Michael Divine

Sitting in a cafe. The blue sky supports my sense of endless being. So does the americano. Then I read the news, my emails… and slowly… slowly the great and infinite sense of personal power is stripped away. Chiseled and chipped… war.. famine… my rights are usurped by fear mongers. The country I live in is being sold off left and right to religious zealots, the rights that many died for are being nixed in the name of freedom are all rolling over in their graves moaning and groaning and casting curses towards those who deem themselves the rulers of the free world. What irony!

Then I look at the bills piling up, debts, etc…

I look at that that infinite blue sky and it feels very far away.

How does that happen – this sense of being that shifts from moment to moment. I can change the world! I say. But what to do? I can organize. I can theorize. I can. But how? We all wanna start a revolution. And so we stage them in ourselves. We create the world around us. How am i creating a war that can’t be stopped? Death, famine, destruction? If that is how i choose to see it… How do i sit idly by while people throw themselves over a cliff?

Is this some instinctual behavior we’re following? Did we dream up this entire elaborate fantasy? For what? To destroy ourselves? Then why? Because we hate ourselves? We hate what we have become? Selfish. Greedy. Self-Centered. Self-Righteous. The list could go on. Did we have forget how to love ourselves and each other?

Some days I look to see how I can get out of my own bubble- I am surrounded by friends, like-minded people, my own creativity. I don’t associate with the people who i don’t agree with (and they live right next door!). I read and listen to what I believe I want to listen to.

Yet, I could invite over the neighbors for dinner and dessert I could… but i don’t… that involves stepping outside of my preconceived boundaries (and, to be honest, I’m just not that kind of extrovert). And that right there is where the trouble lies: we live within our preconceived boundaries, afraid to try on a new outfit, a different mode of thought, a new way of being.

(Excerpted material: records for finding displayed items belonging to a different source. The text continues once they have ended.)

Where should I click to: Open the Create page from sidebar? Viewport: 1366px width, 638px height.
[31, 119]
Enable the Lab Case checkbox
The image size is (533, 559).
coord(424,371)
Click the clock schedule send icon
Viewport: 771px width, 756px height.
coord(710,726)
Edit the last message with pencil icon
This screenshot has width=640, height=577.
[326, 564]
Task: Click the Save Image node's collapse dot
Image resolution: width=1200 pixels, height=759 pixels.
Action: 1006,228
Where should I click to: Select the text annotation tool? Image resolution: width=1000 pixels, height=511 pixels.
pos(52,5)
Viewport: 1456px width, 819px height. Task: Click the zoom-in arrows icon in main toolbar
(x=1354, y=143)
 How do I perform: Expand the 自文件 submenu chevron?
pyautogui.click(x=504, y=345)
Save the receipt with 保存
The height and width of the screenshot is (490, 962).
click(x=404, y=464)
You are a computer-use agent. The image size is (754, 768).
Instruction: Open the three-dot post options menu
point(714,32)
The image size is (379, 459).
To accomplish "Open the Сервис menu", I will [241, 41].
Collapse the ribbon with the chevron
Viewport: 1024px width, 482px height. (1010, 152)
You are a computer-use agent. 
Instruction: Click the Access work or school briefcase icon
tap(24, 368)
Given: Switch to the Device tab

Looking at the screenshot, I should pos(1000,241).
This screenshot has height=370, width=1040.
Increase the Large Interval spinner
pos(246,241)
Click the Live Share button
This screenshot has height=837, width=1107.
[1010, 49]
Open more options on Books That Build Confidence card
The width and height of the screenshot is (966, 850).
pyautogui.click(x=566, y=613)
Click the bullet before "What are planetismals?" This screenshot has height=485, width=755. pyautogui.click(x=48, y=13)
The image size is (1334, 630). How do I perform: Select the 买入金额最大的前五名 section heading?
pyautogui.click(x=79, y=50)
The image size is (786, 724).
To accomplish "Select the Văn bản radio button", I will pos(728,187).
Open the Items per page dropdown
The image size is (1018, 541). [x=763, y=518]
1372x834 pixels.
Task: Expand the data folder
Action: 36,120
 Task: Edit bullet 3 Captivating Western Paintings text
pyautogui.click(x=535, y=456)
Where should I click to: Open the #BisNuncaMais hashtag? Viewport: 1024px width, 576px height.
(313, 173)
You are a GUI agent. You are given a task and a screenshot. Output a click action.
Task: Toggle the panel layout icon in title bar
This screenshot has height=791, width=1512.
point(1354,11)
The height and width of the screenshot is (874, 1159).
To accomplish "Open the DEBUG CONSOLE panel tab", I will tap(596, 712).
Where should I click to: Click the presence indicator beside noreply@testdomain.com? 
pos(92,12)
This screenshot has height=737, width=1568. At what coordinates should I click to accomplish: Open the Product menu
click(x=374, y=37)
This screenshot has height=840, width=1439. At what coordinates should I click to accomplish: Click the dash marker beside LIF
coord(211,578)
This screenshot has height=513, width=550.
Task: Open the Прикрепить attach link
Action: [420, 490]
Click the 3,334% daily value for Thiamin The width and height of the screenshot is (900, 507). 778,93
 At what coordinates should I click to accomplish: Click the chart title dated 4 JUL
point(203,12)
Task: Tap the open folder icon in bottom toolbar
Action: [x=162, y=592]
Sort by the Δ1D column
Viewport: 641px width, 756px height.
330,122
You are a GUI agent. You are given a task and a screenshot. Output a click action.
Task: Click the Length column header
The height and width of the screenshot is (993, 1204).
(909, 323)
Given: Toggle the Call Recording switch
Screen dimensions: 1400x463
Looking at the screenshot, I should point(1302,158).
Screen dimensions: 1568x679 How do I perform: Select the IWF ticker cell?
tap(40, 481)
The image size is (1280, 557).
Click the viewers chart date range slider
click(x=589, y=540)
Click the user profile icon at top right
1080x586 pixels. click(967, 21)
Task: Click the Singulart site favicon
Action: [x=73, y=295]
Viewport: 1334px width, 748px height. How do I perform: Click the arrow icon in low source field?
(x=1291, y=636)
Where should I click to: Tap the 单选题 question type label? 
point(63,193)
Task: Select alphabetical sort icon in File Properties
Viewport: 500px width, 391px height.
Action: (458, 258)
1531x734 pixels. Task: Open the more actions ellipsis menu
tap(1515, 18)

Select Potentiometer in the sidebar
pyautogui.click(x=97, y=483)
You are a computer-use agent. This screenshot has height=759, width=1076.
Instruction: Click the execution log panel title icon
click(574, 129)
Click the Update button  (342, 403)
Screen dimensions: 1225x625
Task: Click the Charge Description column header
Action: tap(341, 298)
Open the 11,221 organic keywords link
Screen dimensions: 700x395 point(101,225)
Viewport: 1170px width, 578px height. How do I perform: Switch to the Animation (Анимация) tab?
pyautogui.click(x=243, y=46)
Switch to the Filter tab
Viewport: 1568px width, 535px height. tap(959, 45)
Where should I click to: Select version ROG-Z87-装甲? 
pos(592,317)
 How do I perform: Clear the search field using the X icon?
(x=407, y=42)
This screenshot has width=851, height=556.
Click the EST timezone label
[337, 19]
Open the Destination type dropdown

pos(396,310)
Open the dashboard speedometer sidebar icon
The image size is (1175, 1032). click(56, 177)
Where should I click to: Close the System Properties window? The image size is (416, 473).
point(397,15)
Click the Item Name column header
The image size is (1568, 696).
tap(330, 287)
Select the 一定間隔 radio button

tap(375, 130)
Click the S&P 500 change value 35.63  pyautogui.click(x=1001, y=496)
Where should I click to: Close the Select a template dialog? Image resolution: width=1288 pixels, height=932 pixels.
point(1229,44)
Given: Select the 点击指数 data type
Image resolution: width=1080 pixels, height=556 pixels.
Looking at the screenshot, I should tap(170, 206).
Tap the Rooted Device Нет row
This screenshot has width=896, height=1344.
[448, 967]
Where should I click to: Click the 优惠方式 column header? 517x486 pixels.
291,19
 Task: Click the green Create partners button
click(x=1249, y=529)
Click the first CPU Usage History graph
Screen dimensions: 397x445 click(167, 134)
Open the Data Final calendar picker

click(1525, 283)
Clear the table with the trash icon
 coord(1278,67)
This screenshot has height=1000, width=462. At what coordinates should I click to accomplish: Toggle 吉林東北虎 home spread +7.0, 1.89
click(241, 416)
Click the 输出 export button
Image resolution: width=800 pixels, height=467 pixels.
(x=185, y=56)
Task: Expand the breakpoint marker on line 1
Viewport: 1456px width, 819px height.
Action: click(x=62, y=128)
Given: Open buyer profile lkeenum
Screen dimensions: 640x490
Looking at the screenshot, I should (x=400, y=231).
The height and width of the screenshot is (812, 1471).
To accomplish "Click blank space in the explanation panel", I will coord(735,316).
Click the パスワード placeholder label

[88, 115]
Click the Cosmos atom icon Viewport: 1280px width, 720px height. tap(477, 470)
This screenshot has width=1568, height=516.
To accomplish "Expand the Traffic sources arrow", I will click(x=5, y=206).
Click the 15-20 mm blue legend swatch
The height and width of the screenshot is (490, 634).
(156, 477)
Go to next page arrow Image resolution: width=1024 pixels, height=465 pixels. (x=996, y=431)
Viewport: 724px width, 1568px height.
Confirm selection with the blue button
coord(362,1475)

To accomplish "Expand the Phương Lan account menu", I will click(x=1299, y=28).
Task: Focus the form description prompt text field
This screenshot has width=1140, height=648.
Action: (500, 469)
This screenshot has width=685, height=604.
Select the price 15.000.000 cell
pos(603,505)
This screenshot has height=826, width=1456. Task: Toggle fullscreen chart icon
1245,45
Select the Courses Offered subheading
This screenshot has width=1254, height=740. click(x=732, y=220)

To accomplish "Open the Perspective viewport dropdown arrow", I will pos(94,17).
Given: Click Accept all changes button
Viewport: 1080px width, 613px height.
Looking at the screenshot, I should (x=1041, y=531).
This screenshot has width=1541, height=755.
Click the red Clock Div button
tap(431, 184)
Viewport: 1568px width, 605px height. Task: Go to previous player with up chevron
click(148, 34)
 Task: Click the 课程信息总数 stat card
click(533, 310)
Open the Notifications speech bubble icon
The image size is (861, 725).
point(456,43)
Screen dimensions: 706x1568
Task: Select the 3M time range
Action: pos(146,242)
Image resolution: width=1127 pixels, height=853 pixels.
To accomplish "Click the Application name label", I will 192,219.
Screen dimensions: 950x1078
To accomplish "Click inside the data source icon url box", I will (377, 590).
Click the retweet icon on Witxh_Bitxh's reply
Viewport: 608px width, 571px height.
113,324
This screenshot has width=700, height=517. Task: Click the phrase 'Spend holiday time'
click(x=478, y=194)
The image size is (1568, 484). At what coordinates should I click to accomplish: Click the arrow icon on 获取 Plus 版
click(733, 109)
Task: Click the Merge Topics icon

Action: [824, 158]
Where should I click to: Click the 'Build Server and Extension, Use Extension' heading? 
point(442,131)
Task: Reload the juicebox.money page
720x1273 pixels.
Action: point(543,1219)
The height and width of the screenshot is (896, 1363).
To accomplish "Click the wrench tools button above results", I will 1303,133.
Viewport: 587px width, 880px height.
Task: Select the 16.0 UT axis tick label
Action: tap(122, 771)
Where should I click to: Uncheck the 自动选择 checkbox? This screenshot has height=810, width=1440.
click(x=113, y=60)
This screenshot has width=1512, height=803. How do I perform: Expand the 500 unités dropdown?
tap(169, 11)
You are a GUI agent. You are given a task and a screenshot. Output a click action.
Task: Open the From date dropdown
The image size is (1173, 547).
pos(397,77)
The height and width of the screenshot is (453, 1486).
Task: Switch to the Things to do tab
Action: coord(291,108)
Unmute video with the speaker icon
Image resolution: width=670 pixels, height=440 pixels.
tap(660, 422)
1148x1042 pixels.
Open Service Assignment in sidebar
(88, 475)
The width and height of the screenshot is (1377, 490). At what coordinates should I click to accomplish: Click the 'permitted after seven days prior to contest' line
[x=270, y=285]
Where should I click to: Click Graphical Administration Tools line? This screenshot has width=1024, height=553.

Those new ways of being sometimes create a greater sense of love.

An example: some years ago I was seeing this girl, before I was with Violet. I was really into her, this girl. She was really into buddhism, meditation and, to some extent, me. She said to me: look Michael, you smoke a lot of pot (and i did, it couldn’t be denied and she didn’t really at all) and it puts a veil between you and me. I can’t really get in there. And you can’t really get to me. So if you want to be with me, it’s me or the marijuana.

Cutting words for certain. Up to that point in my mid-20s, marijuana had been a sizable part of my life. However, when i stepped out of myself, and looked at the situation objectively, I could see how, really, I hadn’t been showing up for myself at all for years, and had, in fact, been forcing people to work all the harder to get through to me. It was blocking the truly open loving person i could be. So I chose her.

I tried on her suggestion and instead of nixing it out of fear or self-destruction: she was asking me to choose self-destruction or love.

So many people continue to make choices based on all their preconceived ideas, satisfying their own conditions and ignoring the fact that it is those choices which keep them living in a state of fear and feeling unloved, both by themselves and others.

Back to that infinite blue sky. What choices do i need to make in my life to be that sky? To feel as wide open as that?

I don’t need to move to British Columbia- it’s not the government keeping me from being that.

I don’t need to join a monastery, shave my head and don a robe.

More drugs won’t help. Louder music will only burst my ear drums.

Breathing. Being. Doing. Acting. All of them out of mindful love. It is the only thing which helps. The only practice that really works.